Now, one easy way to obtain a polynomial time algorithm for co-bipartite graphs is to use the PSPACE algorithm given by Fomin et al. (2010), as follows. When G is a co-bipartite graph on n vertices which is not a clique, the based on the above, we have that mvc(G) is \(n-2\) and evc(G) is either \(n-2\) or \(n-1\). For \(k \in \{n-2, n-1\}\), the value of \({n \atopwithdelims ()k}\) is at most \(n^2\). This is the number of vertices in the multigraph obtained by Fomin et al. (2010). The number of edges of the multigraph is at most the square of number of vertices, multiplied by the number of edges of G. The construction of this graph can therefore be done in polynomial time, using the procedure given by Fomin et al. (2010). It is also possible to identify whether \(evc(G)=k\) where \(k \in \{n-2, n-1\}\) in polynomial time using the algorithm given by Fomin et al. (2010).

This running time can be improved to \(O(n^2)\) as follows. Since G is not a clique, at least one vertex of A is not a universal vertex. From results in Babu et al. (2020), it follows that for \(evc(G)=mvc(G)=n-2\), for each vertex v there must be a vertex cover of G of size \(n-2\) that contains v and all cut vertices of G. Note that a cobipartite graph with bipartition (AB) can have at most one cut vertex in A and at most one B. Further, a vertex \(u \in A\) is a cut vertex if and only if \(N(B) \cap A = \{u\}\). Likewise, a vertex \(u \in B\) is a cut vertex if and only if \(N(A) \cap B = \{u\}\). Therefore, we can enumerate the set of cut vertices in linear time, and check if the necessary condition holds in \(O(n^2)\) time.
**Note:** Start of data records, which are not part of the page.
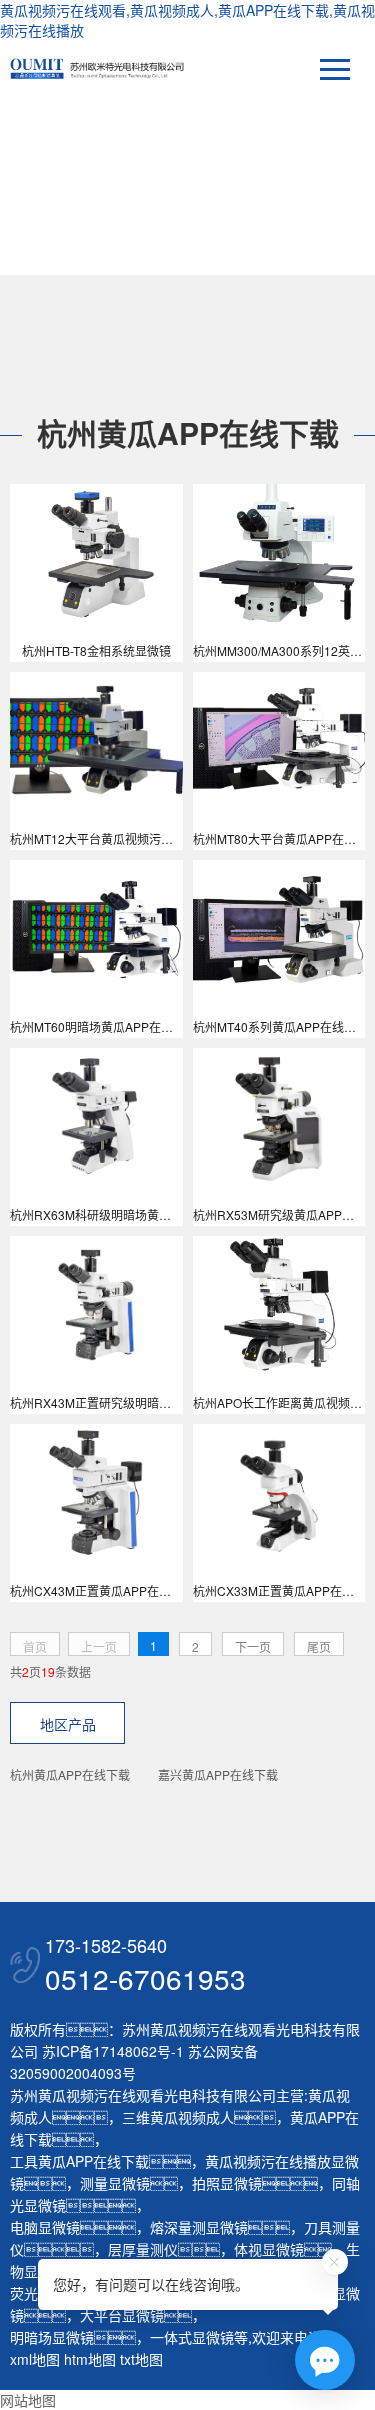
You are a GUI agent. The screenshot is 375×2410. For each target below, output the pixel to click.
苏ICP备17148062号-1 (113, 2051)
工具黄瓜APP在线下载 (79, 2161)
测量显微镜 (115, 2183)
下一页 (253, 1646)
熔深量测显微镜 (199, 2227)
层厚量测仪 (143, 2249)
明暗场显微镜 (52, 2337)
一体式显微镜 (192, 2337)
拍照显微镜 (227, 2183)
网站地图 (28, 2400)
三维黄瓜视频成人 (178, 2117)
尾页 (319, 1646)
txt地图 (141, 2359)
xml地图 (35, 2359)
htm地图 (90, 2359)
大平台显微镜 (122, 2315)
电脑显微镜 (45, 2227)
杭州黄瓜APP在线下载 (70, 1774)
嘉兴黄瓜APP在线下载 (218, 1774)
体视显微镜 (269, 2249)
We will also argue that this necessary condition is also sufficient to guarantee \(evc(G)=n-2\), thus completing the description of an \(O(n^2)\) algorithm to determine evc(G) when G is a cobipartite graph. Suppose that the necessary condition for \(evc(G)=mvc(G)=n-2\) holds. Then every minimum vertex cover of G must contain exactly \(|A|-1\) vertices of A and exactly \(|B|-1\) vertices from B. Therefore, if v is a universal vertex in B, then v must be present in every minimum vertex cover of G. Further, \(|A| > 1\) and no vertex of A is a pendant vertex. It also follows from the necessary condition that A must have at least two non-cut, non-universal vertices. Similarly, B must also contain at least two non-universal, non-cut vertices.
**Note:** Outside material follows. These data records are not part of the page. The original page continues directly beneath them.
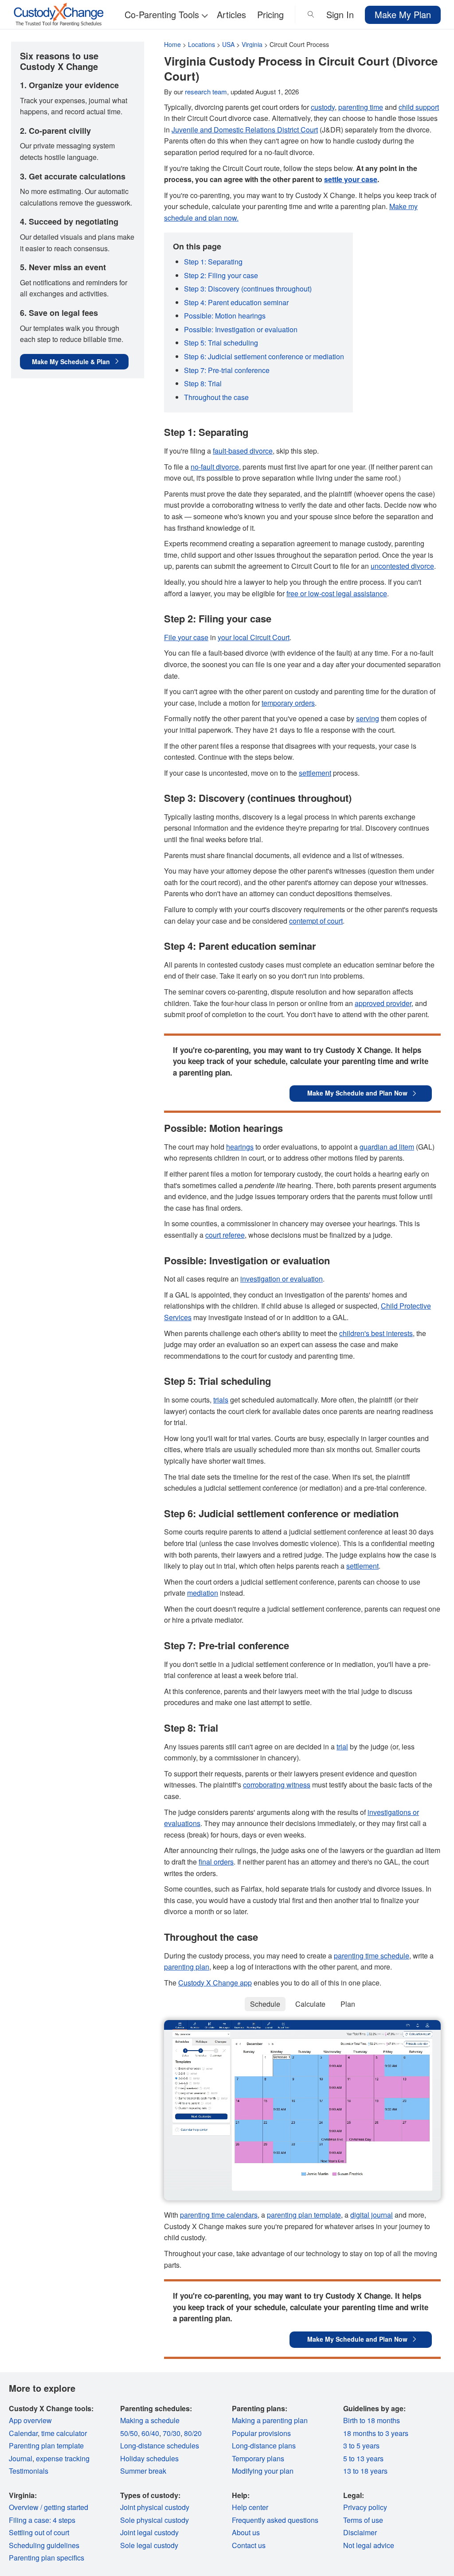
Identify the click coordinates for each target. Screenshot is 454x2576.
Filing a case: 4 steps (42, 2520)
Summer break (143, 2471)
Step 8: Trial (203, 383)
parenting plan (186, 1967)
Under the necessary condition, we can now show that \(evc(G)=n-2\). Each configuration will have the following invariant: all cut vertices occupied by guards, exactly one of the non-cut, non-universal vertex of A and exactly one of the non-cut non-universal vertex of B are unoccupied and all other vertices occupied. If an attack on an edge inside A or B happens, the unguarded endpoint of that edge must be a non-cut, non-universal vertex of G. A rearrangement of guards to achieve a symmetric configuration can be done easily. Consider an attack on an edge \(u-v\) with \(u \in A\) and \(v \in B\), when v is not occupied. Then v is not a cut vertex of G and there is another \(v' \in B\) which has a neighbor \(u'\) in A and \(v'\) has a guard. We can move the guards from u to v, \(v'\) to \(u'\) and a sequence of other movements inside cliques B and A to maintain our invariant. This concludes our proof.

Remark 1

We note that the problem of determining the EVC of cobipartite graphs can also be reduced the problem to a “reachability game” played on a graph of size poly(n), leading to an \(O(n^4)\) algorithm Grädel et al. (2002).

5 Concluding Remarks

We established the hardness of Eternal Vertex Cover on bipartite graphs of constant diameter. We also showed that, under standard complexity-theoretic assumptions, the problem does not admit a polynomial compression on these graph classes when parameterized by the number of guards. Because of the relationship between mvc(G) and evc(G), this also implies hardness when paramterized by the vertex cover number. In the light of these developments, it will be interesting to pursue improved FPT and approximation algorithms for these classes of graphs. It is also unclear if Eternal Vertex Cover is in NP even on these classes of graphs.

Remark 2

The full version of this paper can be found on ArXiV (Babu et al. 2022). The Appendix has a different algorithm with a comparable running time in the context of Theorem 2.